A new study found that the pandemic amplified these feelings and intensified challenges experienced by families living with dementia. Melissa Harris, PhD, RN, a Duke National Clinician Scholars Program (NCSP) scholar, led the study at the University of Michigan during her doctoral training.
Prior research shows dementia is a progressively debilitating disease that impacts the health of people living with dementia and their families. Harris interviewed 21 family caregivers and care partners of people living with dementia to better understand how their lives were altered by the pandemic.
This study is among the first to focus on the lived experiences of family caregivers of people with dementia during the pandemic. Interviews occurred in Aug. – Nov. 2020, before vaccines were available.
Restrictions to dementia support services and other activities during the pandemic severely limited caregivers’ own and their relatives’ opportunity to engage with life.
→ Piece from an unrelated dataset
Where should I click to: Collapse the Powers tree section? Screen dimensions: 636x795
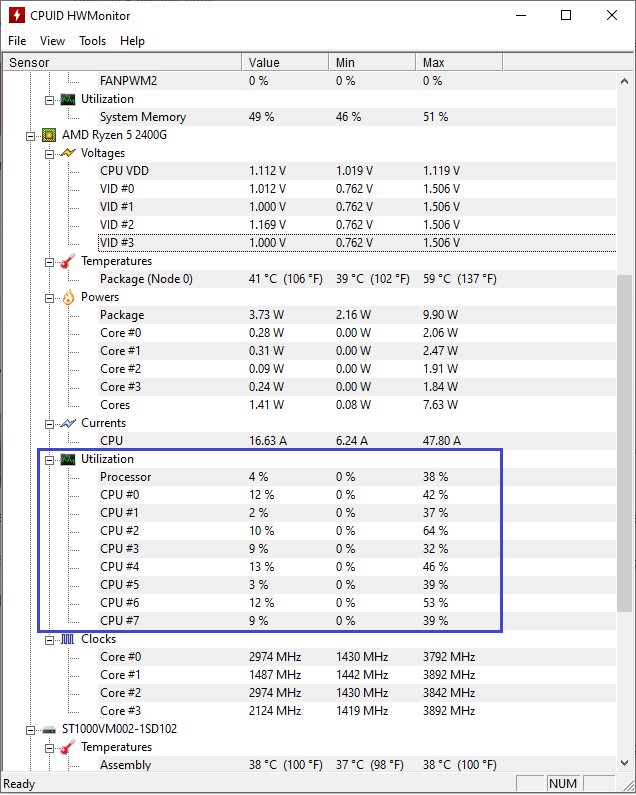point(49,298)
Brenda Roberts, a care partner and executive director of the National Council of Dementia Minds (a non-profit organization committed to transforming how the world views neurocognitive disorders) stated, “The pandemic has made society keenly aware of the importance of social interaction for our mental health and overall well-being. Personally, it has provided me a glimpse of the social isolation experienced by persons living with dementia.”
Caregivers described strategies they used to promote their own and their relatives’ well-being, but most identified that these strategies were often not enough to balance the negative effects of the disease and the pandemic. Although virtual support groups and other virtual resources were available later in the pandemic, family caregivers highlighted that the lack of in-person services played a critical role in the isolation and loss they experienced.
"The pandemic definitely made it more challenging. More challenging just to manage well-being and happiness, let alone address any behavioral manifestations or communications.”
Many caregivers also described challenges their relatives experienced in obtaining a clinical diagnosis of dementia, which they perceived as being due to lack of dementia specific education and knowledge among healthcare providers. Most also reported that they received very few referrals and recommendations from clinicians to help them and their relatives live well with dementia at home.
Key takeaways for clinicians?
Clinicians caring for older adults must assess for cognitive impairment and make appropriate referrals to dementia care specialists and support services to address the multidimensional needs of families living with dementia. The health of the person diagnosed, and their caregivers must be addressed, particularly now as families may be experiencing long-term physical and emotional impacts of the pandemic.